O coordenador do MOSAP, Guilherme Chivinda, confirma que, com a recuperação e construção dos sistemas, espera-se irrigar mais de 400 hectares, contra os actuais menos de cem, nas áreas abrangidas pelas três valas.  

Segundo Guilherme Chivinda, foi já consignada a obra de reabilitação da vala de irrigação da aldeia de Nguli, a 17 quilómetros a norte da cidade do Cuito, financiada pelo Banco Mundial, num valor de 165 mil 921 dólares. A obra deverá estar concluída em Novembro próximo.  

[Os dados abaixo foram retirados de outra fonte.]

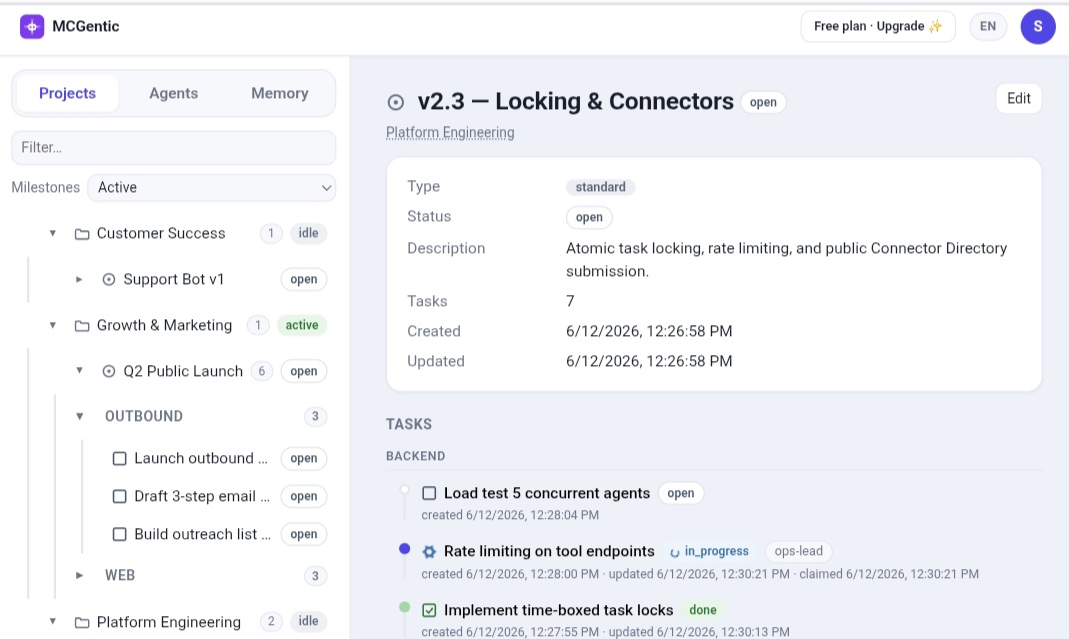Click the Platform Engineering folder icon
Viewport: 1069px width, 639px height.
click(82, 622)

Sem adiantar o valor orçamentado para as outras duas valas, localizadas nos municípios do Andulo e Chitembo, Guilherme Chivinda salienta que o objectivo da reabilitação é assegurar a produção em grande escala tomate, cebola, alho, repolho, pimento, couves, beterrabas, batata rena e batata-doce.  

Os três sistemas de irrigação vão ajudar as famílias camponesas a “inundarem” os mercados com hortícolas, durante todo o ano, pontualizou Guilherme Chivinda.  

O MOSAP II é um projecto do Ministério da Agricultura e Florestas, implementado pelo Instituto de Desenvolvimento Agrário (IDA), com financiamento do Banco Mundial, e está a ser executado nas províncias de Malanje, Huambo e Bié.  

Tem por objectivo aumentar a produtividade, produção e comercialização de produtos agrícolas, com enfoque para a mandioca, milho, feijão, batatas e hortaliças. Actualmente, o sector da Agricultura no Bié controla oito mil 797 cooperadores, integrados em 245 cooperativas, e 52 mil 892 camponeses associados.  

Conta com um técnico superior e um engenheiro agrário, em cada um dos seus nove municípios. No total estão controlados 20 técnicos superiores, em toda a província do Bié.  

Com um milhão 455 mil 255 habitantes, a província controla mil 321 associações de camponeses e 850 Escolas de Campo, prevendo-se que até 2021 existam mil 360.  

Com uma extensão de 70 mil 314 quilómetros quadrados, a província do Bié produz também soja, gengibre, gergelim, entre outros produtos.  

A faltar menos de um ano para terminar, é consenso das autoridades e dos beneficiários que o MOSAP “continue a ser abraçado e seguido, pelo Executivo”, em benefício das famílias camponesas e como contributo importante à diversificação da economia nacional e a redução da importação de produtos.